The implications for anyone hoping to land a job, and for businesses that have traditionally relied on personal relationships are extreme, but robots and algorithms will not yet replace human interaction.
John Reed, senior executive director at Robert Half Technology, the S&P 500 recruitment firm, says: “Advanced analytics will certainly help to identify people in specific searches, but a known network of people you trust will likely remain the first place potential employers look.”
Companies are increasingly using these state-of-the-art techniques to recruit and retain the great future managers and innovators, according to a report from McKinsey & Company, the consultancy.
Rather than relying on a rigorous interview process and resume, employers are able to “mine” through deep reserves of information, including from your online footprint.
“The real value will be in identifying personality types, abilities, and other strengths to help create well-rounded teams,” John says, adding that companies are also using people analytics to understand the stress levels of their employees to ensure long-term productiveness and wellness.
Examples include CultureAmp, a company which allows managers to regularly check the morale of their workforce through short surveys and which works with Uber, Box and Airbnb.
Business students must take heed of the changing face of talent management, yet this must go beyond purging your social media profiles of all images with a whiff of Smirnoff, Jack Daniels or Jim Beam.
“Big data is already having an impact on recruitment of those with the scarce skills we need,” says Professor Nick Kemsley, co-director of the Henley Business School Center for HR Excellence. “Career network vehicles are an ideal medium for job candidates to showcase themselves,” he says, adding that you should “try to avoid too many photos from your last holiday in Ibiza”.
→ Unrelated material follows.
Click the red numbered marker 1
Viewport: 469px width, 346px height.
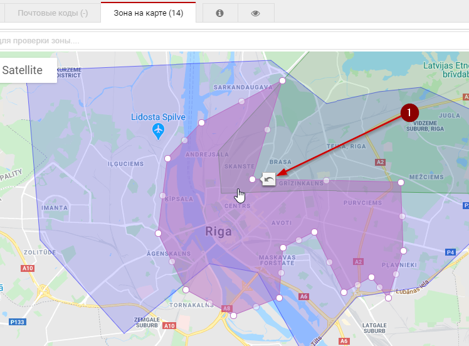[x=409, y=112]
When Sharon Loh Meng Shuen worked as a tax consultant for a Big Four accounting firm, she was headhunted through LinkedIn for in-house tax specialist’s role in southeast Asia.
“The platform opens many doors to various opportunities,” says the Lancaster University Management School student, “as it connects the right people with the right connections.”
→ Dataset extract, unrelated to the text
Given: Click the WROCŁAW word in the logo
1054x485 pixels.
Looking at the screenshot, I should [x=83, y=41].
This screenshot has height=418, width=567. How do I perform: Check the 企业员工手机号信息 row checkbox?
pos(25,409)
Companies from Google and AOL to Pfizer and Facebook are gaining great value from people analytics, which helps them to predict employee retention, boost engagement and, for firms like Oracle ADP, identify top sales performers for promotion.
“It is not just about cutting direct costs,” says Professor Anindya Ghose, director of NYU Stern’s Center for Business Analytics. “It is about identifying high-performing employees, predicting their next performance milestone, and carving out their trajectories and rewarding them.”
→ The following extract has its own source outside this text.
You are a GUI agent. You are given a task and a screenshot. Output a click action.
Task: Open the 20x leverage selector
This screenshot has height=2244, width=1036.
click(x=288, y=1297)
86% of CEOs surveyed recently by PwC said that creating or maturing their people analytics function is a strategic priority.
“Forward-looking employers are getting an edge by making use of the growing toolkit of ‘cognitive’ systems,” says Mark Kennedy, director of the KPMG Centre for Business Analytics at Imperial College London.
The benefit of people analytics, he says, is around helping people find the right job fit and, when they’re hired, helping them home in on the skills they need to continue growing.
Services include those of Volometrix, whose real-time software eyes employees’ email and calendar items to build a picture of their day-to-day operations, which is working with clients such as Symantec, Qualcomm and Boeing.
LinkedIn has been the most aggressive. “Where lots of companies are seeking the same types of skills in the same market, recruitment becomes very competitive,” says Chris Brown, director of LinkedIn Talent Solutions UK. “What we’re doing is helping companies find better candidates for their roles….And using that rich profile data to reduce the time it takes to hire,” he says.
Three in four companies surveyed this year by Deloitte believed using people analytics is important to their company. But the big question around use of big data in recruitment is whether it will prejudice hiring managers against certain candidates.
Philip Stiles, co-director of the Centre for International Human Resource Management at Cambridge University’s Judge Business School, says that as big data is used by more companies, we may get “clones”.
“Ensuring diversity here will be paramount,” he says, but adds: “This happens under standard recruitment practices too.”
While top-notch technological capabilities are critical, they are not a silver bullet. “Recruiters will always be critical in interpreting the information made available, and setting it in real context,” says Dr Sandra Pereira, teaching fellow in organization and HR management at Warwick Business School.
Personal interaction and communication will always play a key role in the search for talent. “Big data cannot surely accomplish this,” Sandra says. “These new ways of recruiting are a supplement to the existing ones, and not a replacement.”